#### Selected passage ####

This small dashboard shows the attrition rates among employees in the previous quarter. Overall, around 16% of employees left the company. Among former employees, over half worked in Research & Development, while only 5% were from Human Resources. 

In [None]:
plot_df = data.groupby(['Gender','Department'])['Attrition'].value_counts(normalize=True)
plot_df = plot_df.mul(100).rename('Percent').reset_index()
fig = px.bar(plot_df, x="Department", y="Percent", color="Attrition", barmode="group",
            text='Percent', opacity=.75, facet_col="Gender", category_orders={'Attrition': ['Yes', 'No']},
            color_discrete_map={'Yes': '#C02B34','No': '#CDBBA7'}) 
fig.update_traces(texttemplate='%{text:.3s}%', textposition='outside',
                  marker_line=dict(width=1, color='#28221D'),  width=.4)
fig.update_layout(title_text='Attrition Rates by Department and Gender', yaxis_ticksuffix = '%',
                  paper_bgcolor='#F4F2F0', plot_bgcolor='#F4F2F0',font_color='#28221D',
                  height=500, xaxis=dict(tickangle=30))
fig.update_xaxes(showticklabels=True,tickangle=30,col=2)
fig.update_yaxes(title = "", zeroline=True, zerolinewidth=1, zerolinecolor='#28221D')
fig.show()

Women in Human Resources experienced the highest amount of turnover, with nearly 1 out of every 3 women in HR leaving the company. For men, the highest turnover occurred in the Sales department.

In [None]:
plot_df = data.groupby(['WorkLifeBalance','Gender'])['Attrition'].value_counts(normalize=True)
plot_df = plot_df.mul(100).rename('Percent').reset_index()
fig = px.bar(plot_df, x='WorkLifeBalance', y='Percent', color='Attrition',
             facet_row='Gender', text='Percent', opacity=0.75, barmode='group', 
             category_orders={'Attrition': ['Yes', 'No']},
             color_discrete_map={'Yes': '#C02B34','No': '#CDBBA7'})
fig.update_traces(texttemplate='%{text:.2s}%', textposition='outside', 
                  marker_line=dict(width=1, color='#28221D'))
fig.update_yaxes(title="",zeroline=True, zerolinewidth=1, zerolinecolor='#1F0202',ticksuffix = '%')
fig.update_layout(title_text='Attrition Rates by Work Life Balance and Gender',height=750,font_color='#28221D',
                  xaxis_title='Work Life Balance', paper_bgcolor='#F4F2F0', plot_bgcolor='#F4F2F0', 
                  xaxis = dict(tickmode = 'array', tickvals = [1, 2, 3, 4],
                               ticktext = ['Poor', 'Neutral', 'Good', 'Excellent']))
fig.show()

Among women with the highest rated work life balance, 1 out of 4 left the company, the highest proportion among the ratings for women. For men, the highest proportion occurred in those with the lowest work life balance. 

In [None]:
plot_df = data.groupby(['Attrition'])['JobSatisfaction'].value_counts(normalize=True)

####

→ **Task A**:
Write out the employee attrition notebook word for word, from "fig.update_layout(title_text='Attrition Rates by Department" to "fig.update_xaxes(showticklabels=True,tickangle=30,col=2)".
→ **Task B**:
Pick up the employee attrition notebook after its final line and carry it forward.

#### Data for review ####

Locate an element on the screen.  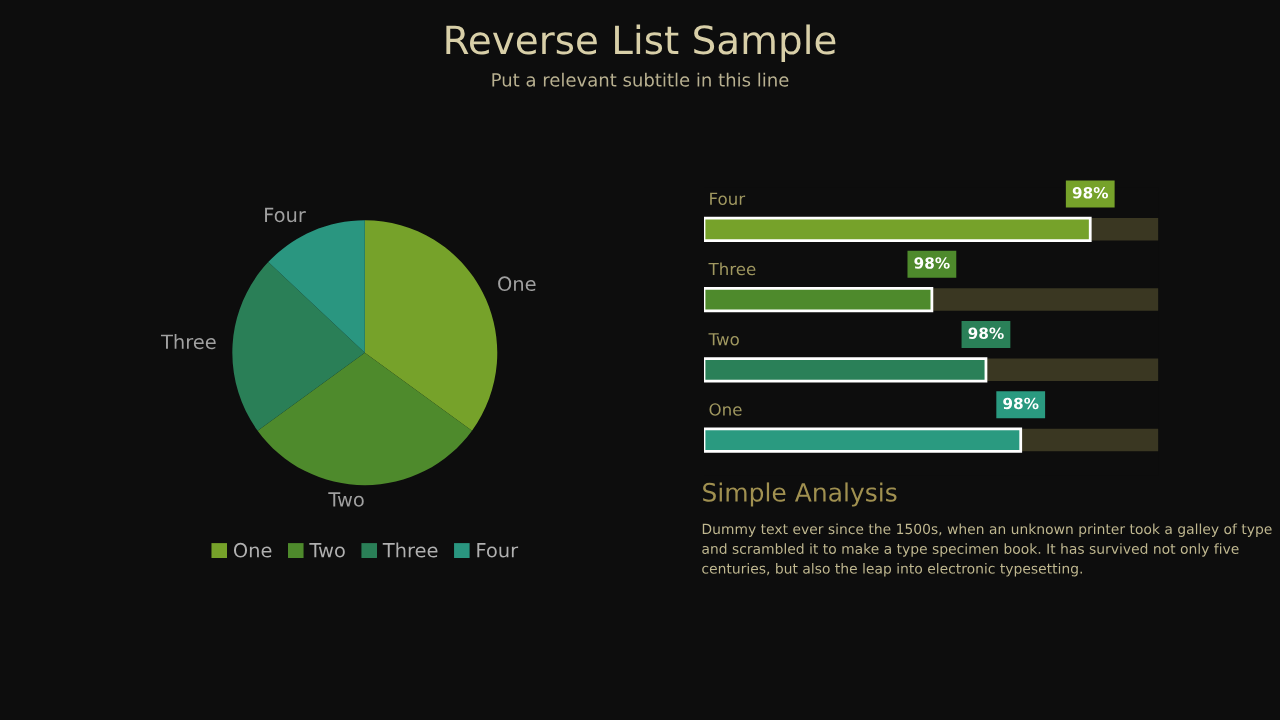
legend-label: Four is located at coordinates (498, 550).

####
#### Data for review ####

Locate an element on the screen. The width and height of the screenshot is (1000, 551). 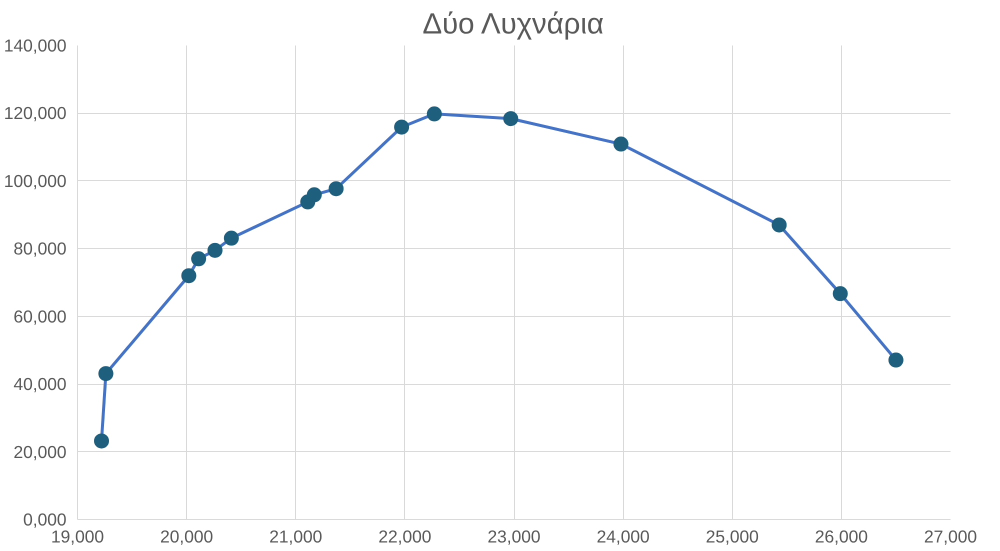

####

→ **Exercise result A**:
fig.update_layout(title_text='Attrition Rates by Department and Gender', yaxis_ticksuffix = '%',
                  paper_bgcolor='#F4F2F0', plot_bgcolor='#F4F2F0',font_color='#28221D',
                  height=500, xaxis=dict(tickangle=30))
fig.update_xaxes(showticklabels=True,tickangle=30,col=2)

→ **Exercise result B**:
plot_df = plot_df.mul(100).rename('Percent').reset_index().sort_values('JobSatisfaction')
plot_df.JobSatisfaction=pd.Categorical(plot_df.JobSatisfaction).rename_categories(
    {1:'Poor', 2:'Neutral', 3:'Good', 4:'Excellent'})
fig = px.bar(plot_df, x='JobSatisfaction', y='Percent', text='Percent', opacity=0.8,
             facet_col="Attrition", category_orders={"Attrition": ["Yes", "No"]})
fig.update_traces(texttemplate='%{text:.2s}%', textposition='outside', 
                  marker_color=['#B6735F', '#D7C2B0', '#497B7A', '#9EB5A3'],
                  marker_line=dict(width=1, color='#28221D'))
fig.update_yaxes(title="",zeroline=True, zerolinewidth=1, zerolinecolor='#28221D', ticksuffix='%')
fig.update_layout(title_text='Attrition Rates by Job Satisfaction', bargap=.09,font_color='#28221D',
                  xaxis_title='Job Satisfaction',paper_bgcolor='#F4F2F0', plot_bgcolor='#F4F2F0')
fig.show()

Among employees who left, the majority were satisfied in their job with 53% rating their job satisfaction as Good or Excellent, while 28% were the least satisfied in their job.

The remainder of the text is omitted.